27 de marzo de 2009

¡EL "NIÑO"!

Estábamos Margarita y yo en Grecia, en el transcurso de unas cortas pero intensas vacaciones que por fin pudimos disfrutar, salvando de una u otra forma los varios inconvenientes que hasta entonces se opusieran a ello.
Habíamos llegado a Atenas en una calurosa jornada veraniega, el día anterior. Y, ciñéndonos lo más posible a las consabidas ofertas de excursiones opcionales que la Agencia contratada nos propuso, después de la inicial "visita a la ciudad", en la que pudimos admirar entre otros puntos el Estadio panaténeo y los exteriores del ex-palacio real custodiado por unos soldados uniformados a la antigua usanza, la Academia y la Biblioteca Nacional, las ruinas del Arco de Adriano, Templo del dios Zeus, Teatro de Dionisio, Odeón de Herodes Ático, etc., con la culminación de un amplio recorrido por el Museo Nacional de Arqueología y la sin par Acrópolis en el Partenón, sabiendo que nos esperaban unas apretadas jornadas en visita al Oráculo y Templo de Apolo en las faldas sagradas del Monte Parnaso, gira completa, tras el cruce del golfo de Lepanto por la arcaica península del Peloponeso, Olimpia, Trípoli, Micenas, Nauplia y Corinto incluidos y luego un corto pero intenso crucero por el Mar Egeo con arribadas a Efesos, Casa de la Virgen y Kusadasi en Turquía y visitas a las islas de Rodas, Creta y el Minotauro, Mikonos y Santorini, etc., decidimos asistir a una típica "noche griega" en Kasapi, región famosa por sus viñedos, en las afueras de Atenas.

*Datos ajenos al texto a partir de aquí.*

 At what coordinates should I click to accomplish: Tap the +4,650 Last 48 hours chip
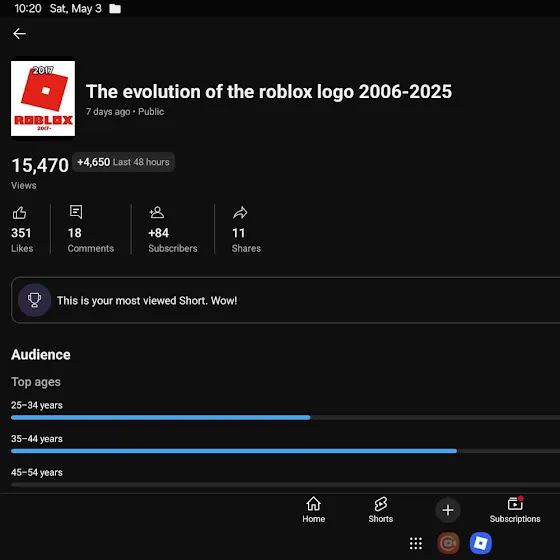coord(124,162)
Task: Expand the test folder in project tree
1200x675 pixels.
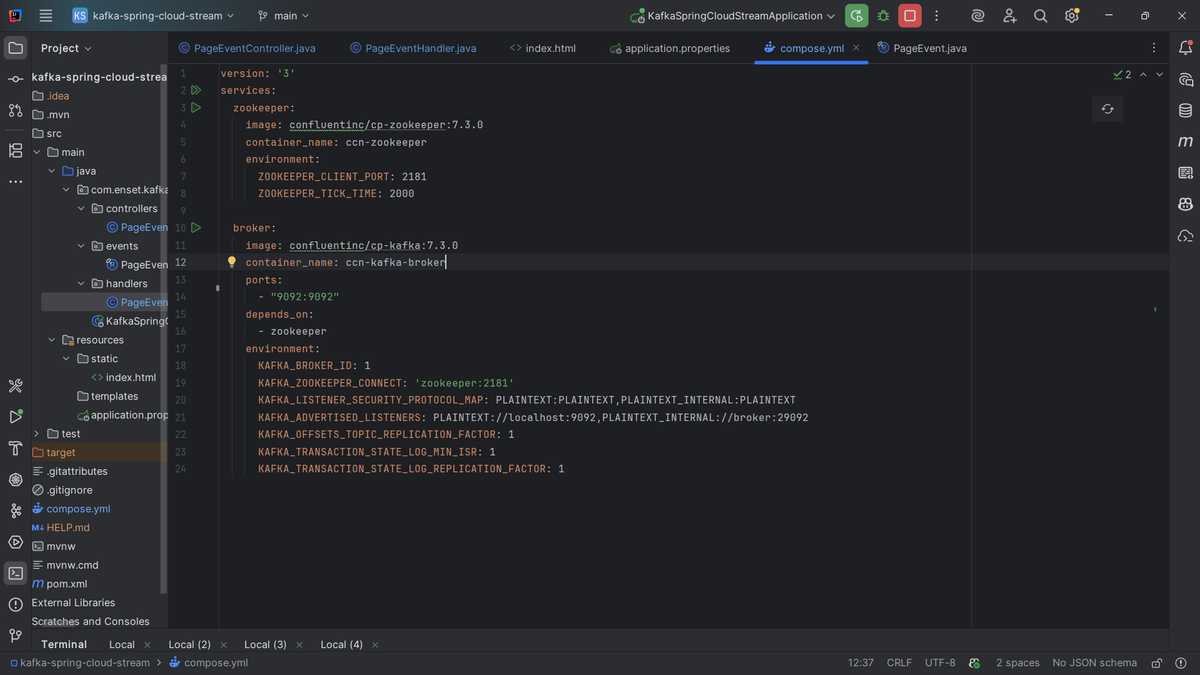Action: [37, 434]
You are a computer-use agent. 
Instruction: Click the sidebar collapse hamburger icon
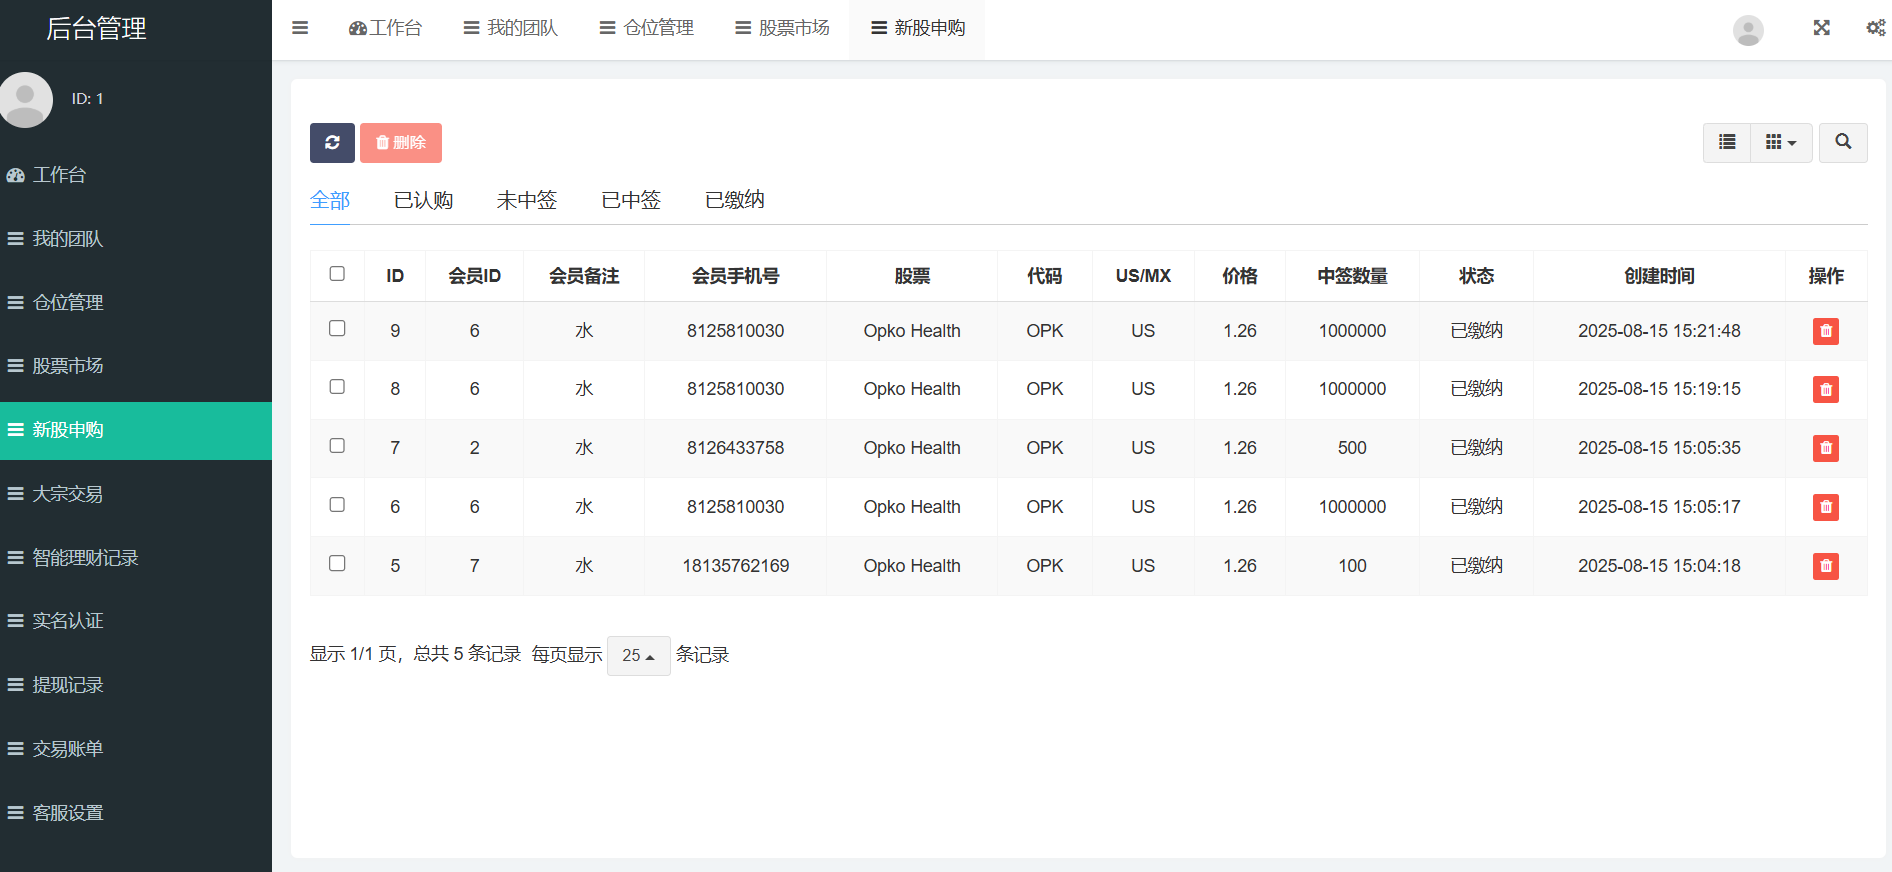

La guía que nos tocó y conducía al contingente de turistas de habla hispana, en el trayecto y al tiempo que como es norma en estos casos nos iba ilustrando un tanto de costumbres griegas, hizo un especial hincapié en que atendiéramos a unos niños que al llegar a nuestro circunstancial destino nos iban a obsequiar con algún licor típico del país, pues las propinas que nosotros les diésemos servirían para continuar fomentando, manteniendo vivas las costumbres griegas de cara al turismo que tanto agradecían, como eran las de agasajar de alguna manera a todo cuanto les visitara.
Después de recorrer unos buenos veinticinco kilómetros primero por avenidas, luego por autopista y más tarde por una carretera local, terminado haciéndolo por una estrecha pista entre fincas agrícolas llegamos a una casa de campo al estilo del país, en cuyos jardines se nos ofreció una copiosa cena regada abundantemente con vinos blancos y tintos, al tiempo que pudimos admirar un amplio repertorio de danzas folclóricas griegas, con oportunidad de participar en ellas, cosa que mucha gente joven del grupo de turistas hizo, pero no precisamente nosotros, los menos jóvenes.
Por cierto que fue Margarita la que me comentó a media voz que uno de los músicos que tañía un instrumento de cuerda típico, con entusiasmo pero cara triste, era tal cual nuestro popular reportero deportivo José María García; lo que oído por algunas parejas españolas jóvenes y bullangueras que nos acompañaban en la alargada mesa lo asumieron; y los aplausos y bravos al "Butanito" fueron estruendosos en todo el transcurso de aquella cena-espectáculo.
Pues bien; cuando entrábamos en la finca restaurante y después de negarnos de forma amable Margarita y yo y algún que otro matrimonio mayor a hacernos fotos al lado de una gruesa, rubicunda y sonriente campesina y un gigantesco mozo ataviados ambos con los trajes típicos, dejamos unos billetes de dracmas en la bandeja que se nos pasaba y como se nos había indicado que sucedería.
Luego yo, intrigado, le pregunté a la guía nuestra y que en todo momento nos acompañaba y atendía, que donde estaban lo niños, el niño que ella había dicho.
Y ella, sonriente, me aclaró:
_ ¿El niño?... El niño es este joven. Se llama Dimitrius Stratus (o algo parecido me sonó a mí) y es el que dirige a todo el Grupo Folklórico que esta noche va a actuar para ustedes.
Y llamó al interfecto, para presentárnoslo. Y el "niño" que estaba sentado en un rústico banco allí cerca, sonriente y deferente se levantó,... ¡se fue levantando!, porque, lo juro, el niño aquel medía más de dos metros de altura, tenía brazos y piernas como gruesas ramas de un árbol, vestía el traje típico de Grecia, con su rojo fez y colgante borla, camisa blanca y chaleco azul oscuro rebiteado de rojo profusamente bordados, faldellín también blanco como almidonado, con pantys o medias blancos y calzaba esos curiosos zapatos rojos con un enorme pom-pom en la punta, que serían, digo yo, lo menos de la talla cincuenta.